| TEKS SUMBER |
Yang
dimaksud penyuluh adalah penyuluh pegawai negeri sipil (PNS) yang berada di
lingkungan Kantor Penyuluhan Pertanian dan Ketahanan Pangan Kabupaten
Kotawaring Barat. Mengapa yang disorot hanya penyuluh? Pertama, ada yang
mengatakan bahwa penyuluh merupakan “ujung tombak” pembangunan sesuai dengan
sektornya. Kedua, ada yang mengatakan bahwa aksi penyuluh merupakan cerminan
kinerja instansi satuan administasi pangkalnya. Ketiga, ada yang mengatakan
bahwa penyuluh merupakan agen perubahan. Keempat, ada yang mengatakan bahwa
menjadi penyuluh itu tidak gampang. Kelima, ada rumor yang mengatakan bahwa
penyuluh tidak pernah mengadakan pertemuan kelompok. Keenam, ada yang
mengatakan bahwa cepat atau lambat fasilitas bagi penyuluh akan lebih
ditingkatkan. Ketujuh, ada rumor yang mengatakan bahwa penyuluh hanya makan
gaji buta. Dan, barangkali masih banyak pernyataan lain yang menunjukkan adanya
"tantangan dan harapan" bagi para penyuluh.

| DATA DITAMPILKAN |
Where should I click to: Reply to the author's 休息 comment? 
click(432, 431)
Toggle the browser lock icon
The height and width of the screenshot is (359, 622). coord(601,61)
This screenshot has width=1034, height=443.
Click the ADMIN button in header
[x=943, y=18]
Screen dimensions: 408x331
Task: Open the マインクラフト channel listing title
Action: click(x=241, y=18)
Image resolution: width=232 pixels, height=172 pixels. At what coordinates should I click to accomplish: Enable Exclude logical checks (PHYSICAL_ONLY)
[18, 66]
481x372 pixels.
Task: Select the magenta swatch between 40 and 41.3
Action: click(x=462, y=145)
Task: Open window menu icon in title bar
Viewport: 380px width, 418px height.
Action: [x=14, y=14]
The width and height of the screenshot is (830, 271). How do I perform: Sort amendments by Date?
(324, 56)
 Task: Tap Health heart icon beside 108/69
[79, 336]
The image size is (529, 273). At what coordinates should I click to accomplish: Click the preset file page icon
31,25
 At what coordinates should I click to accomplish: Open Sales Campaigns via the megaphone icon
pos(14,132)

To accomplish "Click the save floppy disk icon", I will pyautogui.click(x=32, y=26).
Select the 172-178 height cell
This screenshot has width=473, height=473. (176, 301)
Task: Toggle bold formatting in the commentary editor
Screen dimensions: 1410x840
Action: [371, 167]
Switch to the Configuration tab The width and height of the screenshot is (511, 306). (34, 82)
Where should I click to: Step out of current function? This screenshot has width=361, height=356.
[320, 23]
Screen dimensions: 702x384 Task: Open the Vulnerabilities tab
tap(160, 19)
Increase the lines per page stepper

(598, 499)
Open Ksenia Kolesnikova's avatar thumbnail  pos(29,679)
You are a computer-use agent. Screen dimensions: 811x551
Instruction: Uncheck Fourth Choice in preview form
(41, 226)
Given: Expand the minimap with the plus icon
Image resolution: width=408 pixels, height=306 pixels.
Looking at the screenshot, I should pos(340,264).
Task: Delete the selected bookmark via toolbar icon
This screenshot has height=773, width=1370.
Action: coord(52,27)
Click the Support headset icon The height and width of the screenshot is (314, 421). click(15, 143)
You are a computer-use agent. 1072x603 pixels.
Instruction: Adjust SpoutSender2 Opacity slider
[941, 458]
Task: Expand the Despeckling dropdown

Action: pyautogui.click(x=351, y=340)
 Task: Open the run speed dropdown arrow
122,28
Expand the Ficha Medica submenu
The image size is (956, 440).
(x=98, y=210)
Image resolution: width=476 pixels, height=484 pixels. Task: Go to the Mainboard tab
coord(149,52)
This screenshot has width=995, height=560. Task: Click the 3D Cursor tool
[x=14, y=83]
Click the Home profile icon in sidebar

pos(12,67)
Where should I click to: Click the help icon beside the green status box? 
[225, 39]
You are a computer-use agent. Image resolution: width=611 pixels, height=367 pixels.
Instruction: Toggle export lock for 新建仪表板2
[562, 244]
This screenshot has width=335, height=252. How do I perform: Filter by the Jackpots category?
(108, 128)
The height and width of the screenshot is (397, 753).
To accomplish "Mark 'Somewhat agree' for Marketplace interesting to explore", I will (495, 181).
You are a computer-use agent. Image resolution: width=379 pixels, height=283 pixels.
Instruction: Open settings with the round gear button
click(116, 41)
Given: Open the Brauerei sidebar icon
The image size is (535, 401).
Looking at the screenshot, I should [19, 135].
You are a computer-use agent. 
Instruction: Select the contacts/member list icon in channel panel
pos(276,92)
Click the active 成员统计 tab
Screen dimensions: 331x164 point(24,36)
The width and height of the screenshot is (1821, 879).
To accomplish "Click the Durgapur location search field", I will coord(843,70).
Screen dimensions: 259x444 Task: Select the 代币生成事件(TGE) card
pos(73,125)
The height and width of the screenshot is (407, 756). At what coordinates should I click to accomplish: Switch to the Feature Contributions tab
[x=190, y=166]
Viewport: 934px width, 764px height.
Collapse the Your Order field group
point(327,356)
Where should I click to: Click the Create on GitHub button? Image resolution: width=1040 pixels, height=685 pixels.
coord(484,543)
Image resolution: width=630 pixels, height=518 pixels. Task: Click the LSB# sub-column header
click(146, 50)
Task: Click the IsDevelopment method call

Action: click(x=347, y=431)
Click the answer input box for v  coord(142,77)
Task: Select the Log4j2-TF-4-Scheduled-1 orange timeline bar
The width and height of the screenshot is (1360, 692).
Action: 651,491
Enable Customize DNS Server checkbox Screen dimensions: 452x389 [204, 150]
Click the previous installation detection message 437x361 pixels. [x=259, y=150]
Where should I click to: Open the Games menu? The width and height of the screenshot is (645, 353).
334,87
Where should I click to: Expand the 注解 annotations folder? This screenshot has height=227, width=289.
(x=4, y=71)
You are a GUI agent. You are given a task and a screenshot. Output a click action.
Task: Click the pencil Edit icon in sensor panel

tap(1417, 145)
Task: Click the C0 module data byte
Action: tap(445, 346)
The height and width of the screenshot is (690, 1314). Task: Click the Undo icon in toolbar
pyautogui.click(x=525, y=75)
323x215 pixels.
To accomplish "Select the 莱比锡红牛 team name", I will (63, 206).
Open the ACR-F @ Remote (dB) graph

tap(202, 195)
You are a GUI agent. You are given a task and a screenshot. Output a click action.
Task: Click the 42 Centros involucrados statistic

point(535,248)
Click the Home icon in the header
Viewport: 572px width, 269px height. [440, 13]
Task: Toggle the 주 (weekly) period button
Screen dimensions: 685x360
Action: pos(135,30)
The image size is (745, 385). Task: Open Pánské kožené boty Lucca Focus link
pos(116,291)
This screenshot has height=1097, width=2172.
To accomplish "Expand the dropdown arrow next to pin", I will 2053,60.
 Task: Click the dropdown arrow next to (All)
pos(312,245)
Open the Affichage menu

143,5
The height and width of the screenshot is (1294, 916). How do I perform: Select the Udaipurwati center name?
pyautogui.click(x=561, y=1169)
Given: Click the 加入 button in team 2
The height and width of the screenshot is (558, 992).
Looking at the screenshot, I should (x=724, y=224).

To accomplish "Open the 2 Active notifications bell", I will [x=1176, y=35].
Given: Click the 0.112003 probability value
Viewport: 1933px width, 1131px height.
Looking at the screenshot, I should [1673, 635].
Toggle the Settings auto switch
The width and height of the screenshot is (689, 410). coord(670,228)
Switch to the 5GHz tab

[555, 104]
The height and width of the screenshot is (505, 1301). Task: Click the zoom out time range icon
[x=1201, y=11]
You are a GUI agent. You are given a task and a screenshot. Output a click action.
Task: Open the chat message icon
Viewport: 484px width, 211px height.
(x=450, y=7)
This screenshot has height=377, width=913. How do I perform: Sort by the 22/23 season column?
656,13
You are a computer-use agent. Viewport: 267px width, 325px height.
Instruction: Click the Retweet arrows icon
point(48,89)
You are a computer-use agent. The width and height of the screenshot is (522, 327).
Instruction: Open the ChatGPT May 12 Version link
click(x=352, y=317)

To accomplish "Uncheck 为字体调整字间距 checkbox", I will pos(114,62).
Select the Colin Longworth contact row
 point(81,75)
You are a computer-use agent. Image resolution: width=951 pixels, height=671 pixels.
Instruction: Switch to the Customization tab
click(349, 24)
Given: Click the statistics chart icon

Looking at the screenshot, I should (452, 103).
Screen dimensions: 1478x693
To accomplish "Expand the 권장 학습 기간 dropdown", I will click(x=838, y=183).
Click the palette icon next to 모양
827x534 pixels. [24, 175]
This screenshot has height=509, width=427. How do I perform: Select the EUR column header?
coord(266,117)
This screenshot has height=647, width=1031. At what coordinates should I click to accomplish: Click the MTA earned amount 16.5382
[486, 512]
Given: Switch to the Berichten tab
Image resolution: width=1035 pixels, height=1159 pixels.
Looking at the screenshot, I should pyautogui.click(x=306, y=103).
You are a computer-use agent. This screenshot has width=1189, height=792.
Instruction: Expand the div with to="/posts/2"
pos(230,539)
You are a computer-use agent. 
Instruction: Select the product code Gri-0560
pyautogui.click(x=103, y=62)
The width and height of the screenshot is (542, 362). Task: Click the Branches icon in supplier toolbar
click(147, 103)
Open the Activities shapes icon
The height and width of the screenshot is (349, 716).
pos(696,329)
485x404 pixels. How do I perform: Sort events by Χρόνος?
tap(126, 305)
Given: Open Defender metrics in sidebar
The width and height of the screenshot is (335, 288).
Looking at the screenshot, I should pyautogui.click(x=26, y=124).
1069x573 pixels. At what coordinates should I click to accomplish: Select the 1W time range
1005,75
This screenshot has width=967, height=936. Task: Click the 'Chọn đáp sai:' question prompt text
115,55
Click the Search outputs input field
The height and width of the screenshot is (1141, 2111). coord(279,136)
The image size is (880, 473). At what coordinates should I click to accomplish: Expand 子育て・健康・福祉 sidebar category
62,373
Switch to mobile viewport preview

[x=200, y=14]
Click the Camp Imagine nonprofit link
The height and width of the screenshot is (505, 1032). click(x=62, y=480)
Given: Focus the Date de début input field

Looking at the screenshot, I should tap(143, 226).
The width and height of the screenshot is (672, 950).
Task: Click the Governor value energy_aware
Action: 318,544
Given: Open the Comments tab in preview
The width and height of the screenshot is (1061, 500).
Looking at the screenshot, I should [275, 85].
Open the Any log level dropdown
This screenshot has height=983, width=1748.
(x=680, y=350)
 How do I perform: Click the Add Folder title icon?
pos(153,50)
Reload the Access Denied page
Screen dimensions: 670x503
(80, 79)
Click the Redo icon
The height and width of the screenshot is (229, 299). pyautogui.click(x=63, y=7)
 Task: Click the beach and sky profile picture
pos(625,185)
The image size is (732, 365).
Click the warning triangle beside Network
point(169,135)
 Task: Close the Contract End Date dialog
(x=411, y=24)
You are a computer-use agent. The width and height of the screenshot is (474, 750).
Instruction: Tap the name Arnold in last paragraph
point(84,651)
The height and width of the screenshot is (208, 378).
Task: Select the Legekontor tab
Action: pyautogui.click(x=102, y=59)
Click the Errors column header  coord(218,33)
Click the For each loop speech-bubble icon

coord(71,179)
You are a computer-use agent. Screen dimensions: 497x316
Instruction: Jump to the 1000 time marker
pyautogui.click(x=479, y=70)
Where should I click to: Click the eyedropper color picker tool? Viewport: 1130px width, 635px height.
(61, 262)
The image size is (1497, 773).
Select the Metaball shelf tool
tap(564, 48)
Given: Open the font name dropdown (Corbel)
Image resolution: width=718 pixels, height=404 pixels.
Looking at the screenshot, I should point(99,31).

| SOAL 1 |
Tolong daftarkan ketujuh pernyataan atau rumor tentang penyuluh yang diurutkan dari "Pertama" hingga "Ketujuh" dalam teks tentang penyuluh.
| SOAL 2 |
Sambung teks tentang penyuluh mulai dari sesudah kalimat terakhirnya.
Data tersebut tidak berkaitan dengan teks tentang penyuluh.

| JAWABAN AKHIR 1 |
1. Penyuluh merupakan "ujung tombak" pembangunan sesuai dengan sektornya.
2. Aksi penyuluh merupakan cerminan kinerja instansi pangkalnya.
3. Penyuluh merupakan agen perubahan.
4. Menjadi penyuluh itu tidak gampang.
5. Penyuluh tidak pernah mengadakan pertemuan kelompok (rumor).
6. Cepat atau lambat fasilitas bagi penyuluh akan lebih ditingkatkan.
7. Penyuluh hanya makan gaji buta (rumor).

| JAWABAN AKHIR 2 |
Enak
atau tidak enak, baik atau tidak baik, benar atau salah, sah atau tidak
sah, pernyataan-pernyataan tersebut di atas menunjukkan masih adanya pengakuan
atas keberadaan penyuluh. Tidak ada yang abadi, kecuali perubahan. Oleh karena
itu, tidak ada salahnya jika kita untuk selalu bercermin diri. Apakah yang kita
lakukan sudah sesuai harapan? Apakah kita telah membekali diri untuk menghadapi
tantangan yang ada? Sementara teknologi informasi dan komunikasi berkembang
cepat dan berpengaruh terhadap segala sisi-sisi kehidupan, termasuk bidang
penyuluhan.
KJF dan PPL
Kita
coba memahami kembali apa yang dimasud KJF, dan apa yang dimaksud PPL. Sebagian
dari kita, atau barangkali sebagian besar dari kita, selama ini memahami atau
menganggap bahwa Kelompok Jabatan Fungsional (KJF) adalah jabatan fungsional
yang hanya melaksanakan kegiatannya di kantor, atau katakanlah jabatan
struktural bayangan. Sedangkan PPL (yang sebenarnya sebutan ini sudah tidak
tepat lagi untuk era sekarang) adalah jabatan fungsional penyuluh yang hanya
melaksanakan kegiatannya di lapangan atau lokasi. Benarkah anggapan yang
demikian?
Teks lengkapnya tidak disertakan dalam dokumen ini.